The US National Security Agency (NSA) published a security advisory, warning about two techniques abused by threat actors for escalating attacks from local networks to cloud infrastructure.
The exploitation occurs after the actors have gained access to a victim’s on-premises network.
The actors leverage privileged access within the on-premises environment to subvert the mechanisms that the organization uses to grant access to cloud and on-premises resources and/or to compromise administrator credentials with the ability to manage cloud resources.
Two sets of Tactics, Techniques and Procedure (TTP) used by attackers
The actors exhibit two sets of tactics, techniques, and procedures (TTP) for gaining access to the victim network’s cloud resources, often with a particular focus on organizational email.
“In the first TTP, the actors compromise on-premises components of a federated SSO infrastructure and steal the credential or private key that is used to sign Security Assertion Markup Language (SAML) tokens used single sign-on (SSO) authentication processes.
Using the private keys, the actors then forge trusted authentication tokens to access cloud resources.” reads the advisory published by the NSA.
If the malicious cyber actors are unable to acquire an on-premises signing key, they would attempt to gain sufficient administrative privileges within the cloud tenant to add a malicious certificate trust relationship for forging SAML tokens.
“In the second TTP, the actors leverage a compromised global administrator account to assign credentials to cloud application service principals. The actors then invoke the application’s credentials for automated access to cloud resources (often email in particular) that would otherwise be difficult for the actors to access or would more easily be noticed as suspicious (T1114, T1114.002)”, alerts the NSA.
The security of identity federation in any cloud environment directly depends on trust in the on-premises components that perform authentication, assign privileges, and sign SAML tokens. If any of the components is compromised, then the trust in authentication tokens from the components is misplaced and can be abused for unauthorized access.
To secure against these TTPs, cloud tenants must lock down tenant SSO configuration and service principal usage, as well as harden the systems that run on-premises identity and federation services.
By observing the use of SSO tokens and the use of service principals in the cloud can help detect the compromise of identity services.

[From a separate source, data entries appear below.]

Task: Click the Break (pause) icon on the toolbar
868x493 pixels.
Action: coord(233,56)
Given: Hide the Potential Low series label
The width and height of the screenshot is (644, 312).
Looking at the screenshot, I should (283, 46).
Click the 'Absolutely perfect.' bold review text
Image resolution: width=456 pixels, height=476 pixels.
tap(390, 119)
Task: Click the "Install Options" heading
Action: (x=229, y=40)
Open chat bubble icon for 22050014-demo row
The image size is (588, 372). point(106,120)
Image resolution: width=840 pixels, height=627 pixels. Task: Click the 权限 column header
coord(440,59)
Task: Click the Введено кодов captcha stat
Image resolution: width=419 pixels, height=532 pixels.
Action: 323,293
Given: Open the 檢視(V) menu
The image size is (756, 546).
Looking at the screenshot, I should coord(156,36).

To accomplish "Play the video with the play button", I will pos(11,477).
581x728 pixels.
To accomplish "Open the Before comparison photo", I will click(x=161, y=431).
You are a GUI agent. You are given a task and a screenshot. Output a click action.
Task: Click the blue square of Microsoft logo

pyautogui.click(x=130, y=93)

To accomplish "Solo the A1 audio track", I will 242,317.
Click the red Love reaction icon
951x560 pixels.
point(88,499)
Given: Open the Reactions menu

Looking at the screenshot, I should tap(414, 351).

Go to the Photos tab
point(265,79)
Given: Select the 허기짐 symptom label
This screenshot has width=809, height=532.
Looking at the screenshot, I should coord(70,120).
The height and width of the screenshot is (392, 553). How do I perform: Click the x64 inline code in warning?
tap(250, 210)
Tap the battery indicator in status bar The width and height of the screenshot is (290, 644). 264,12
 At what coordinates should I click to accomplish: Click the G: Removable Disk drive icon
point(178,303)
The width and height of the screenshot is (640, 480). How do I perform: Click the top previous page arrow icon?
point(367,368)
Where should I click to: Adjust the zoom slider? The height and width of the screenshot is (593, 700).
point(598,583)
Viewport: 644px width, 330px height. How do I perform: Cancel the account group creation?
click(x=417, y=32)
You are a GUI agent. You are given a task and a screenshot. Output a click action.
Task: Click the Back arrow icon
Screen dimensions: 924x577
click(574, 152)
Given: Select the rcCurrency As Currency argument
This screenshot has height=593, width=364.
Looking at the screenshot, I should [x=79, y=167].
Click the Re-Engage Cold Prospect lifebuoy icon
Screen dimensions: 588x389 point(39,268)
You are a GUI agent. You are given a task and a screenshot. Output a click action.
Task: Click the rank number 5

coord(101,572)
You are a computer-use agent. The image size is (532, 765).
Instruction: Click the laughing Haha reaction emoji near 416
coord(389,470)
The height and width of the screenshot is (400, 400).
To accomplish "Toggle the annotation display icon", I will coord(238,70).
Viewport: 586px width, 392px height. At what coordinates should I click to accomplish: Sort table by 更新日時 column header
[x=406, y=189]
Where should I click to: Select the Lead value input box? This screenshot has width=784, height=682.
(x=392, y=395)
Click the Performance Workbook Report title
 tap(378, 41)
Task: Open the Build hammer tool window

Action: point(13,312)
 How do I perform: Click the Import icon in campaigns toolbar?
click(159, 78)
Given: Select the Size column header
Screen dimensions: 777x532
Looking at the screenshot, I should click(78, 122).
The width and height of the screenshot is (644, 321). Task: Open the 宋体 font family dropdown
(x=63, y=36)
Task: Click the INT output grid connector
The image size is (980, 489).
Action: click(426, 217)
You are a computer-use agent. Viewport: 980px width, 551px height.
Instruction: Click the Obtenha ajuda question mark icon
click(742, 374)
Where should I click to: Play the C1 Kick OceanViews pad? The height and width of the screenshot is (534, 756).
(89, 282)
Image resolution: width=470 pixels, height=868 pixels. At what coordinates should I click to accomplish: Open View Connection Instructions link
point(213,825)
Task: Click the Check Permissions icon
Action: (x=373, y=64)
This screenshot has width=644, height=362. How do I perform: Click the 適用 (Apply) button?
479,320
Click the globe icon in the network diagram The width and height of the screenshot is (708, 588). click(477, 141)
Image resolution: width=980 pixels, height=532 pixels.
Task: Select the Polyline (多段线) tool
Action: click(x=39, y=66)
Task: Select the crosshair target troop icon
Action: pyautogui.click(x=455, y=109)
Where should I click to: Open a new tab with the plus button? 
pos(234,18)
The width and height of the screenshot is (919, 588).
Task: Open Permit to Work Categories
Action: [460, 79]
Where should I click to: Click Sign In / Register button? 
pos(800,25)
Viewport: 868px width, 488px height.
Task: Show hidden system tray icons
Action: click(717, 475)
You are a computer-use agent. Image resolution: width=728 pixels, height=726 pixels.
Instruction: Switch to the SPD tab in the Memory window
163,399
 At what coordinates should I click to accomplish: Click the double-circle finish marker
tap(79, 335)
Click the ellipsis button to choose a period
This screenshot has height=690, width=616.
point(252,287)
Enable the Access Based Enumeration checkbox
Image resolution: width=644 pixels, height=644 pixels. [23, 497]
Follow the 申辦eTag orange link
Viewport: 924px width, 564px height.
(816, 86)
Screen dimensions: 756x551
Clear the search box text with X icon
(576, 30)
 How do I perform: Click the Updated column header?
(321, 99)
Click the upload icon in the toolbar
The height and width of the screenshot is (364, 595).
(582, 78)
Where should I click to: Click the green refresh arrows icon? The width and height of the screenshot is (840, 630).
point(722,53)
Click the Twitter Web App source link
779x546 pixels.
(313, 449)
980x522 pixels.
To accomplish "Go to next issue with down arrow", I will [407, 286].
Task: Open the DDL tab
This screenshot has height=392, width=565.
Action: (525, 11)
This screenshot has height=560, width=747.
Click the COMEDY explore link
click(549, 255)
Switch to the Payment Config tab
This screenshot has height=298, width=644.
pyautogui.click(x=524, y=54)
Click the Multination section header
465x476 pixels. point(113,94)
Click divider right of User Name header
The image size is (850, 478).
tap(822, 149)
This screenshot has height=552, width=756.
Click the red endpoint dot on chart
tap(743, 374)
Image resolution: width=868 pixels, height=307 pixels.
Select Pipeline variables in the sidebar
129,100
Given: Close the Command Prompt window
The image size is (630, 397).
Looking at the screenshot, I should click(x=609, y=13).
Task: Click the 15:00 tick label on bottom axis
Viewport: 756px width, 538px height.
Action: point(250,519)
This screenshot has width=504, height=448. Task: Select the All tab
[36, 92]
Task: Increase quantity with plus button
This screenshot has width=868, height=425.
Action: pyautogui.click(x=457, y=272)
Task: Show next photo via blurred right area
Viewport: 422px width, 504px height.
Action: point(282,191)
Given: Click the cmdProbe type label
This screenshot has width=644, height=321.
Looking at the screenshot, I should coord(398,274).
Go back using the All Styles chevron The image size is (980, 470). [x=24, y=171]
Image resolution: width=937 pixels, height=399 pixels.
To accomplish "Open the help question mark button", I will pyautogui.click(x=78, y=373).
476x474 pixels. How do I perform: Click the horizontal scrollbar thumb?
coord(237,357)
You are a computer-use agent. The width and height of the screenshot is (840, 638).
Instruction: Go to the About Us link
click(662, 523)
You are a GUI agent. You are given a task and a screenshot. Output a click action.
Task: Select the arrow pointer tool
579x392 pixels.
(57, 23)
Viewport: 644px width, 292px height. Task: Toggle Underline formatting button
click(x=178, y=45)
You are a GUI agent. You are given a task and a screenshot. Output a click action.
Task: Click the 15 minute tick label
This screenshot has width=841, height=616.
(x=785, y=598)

Inspect logs for suspicious tokens that do not match the baseline for SAML tokens that are typical for the tenant, and audit SAML token use to detect anomalies, for instance:
- Tokens with an unusually long lifetime
- Tokens with unusual claims that do not match organizational policy
- Tokens that claim to have been authenticated using a method that is not used by the organization
- Tokens presented without corresponding log entries
- Tokens that include a claim that it is for inside the corporate network when it is not
- Tokens that are used to access cloud resources that do not have records of being created by the on-premises identity provider in its logs.
Check logs for the suspicious use of service principals:
- Audit the creation and use of service principal credentials
- In particular, look for unusual application usage, such as a dormant or forgotten application being used again;
- Audit the assignment of credentials to applications that allows non-interactive sign-in by the application.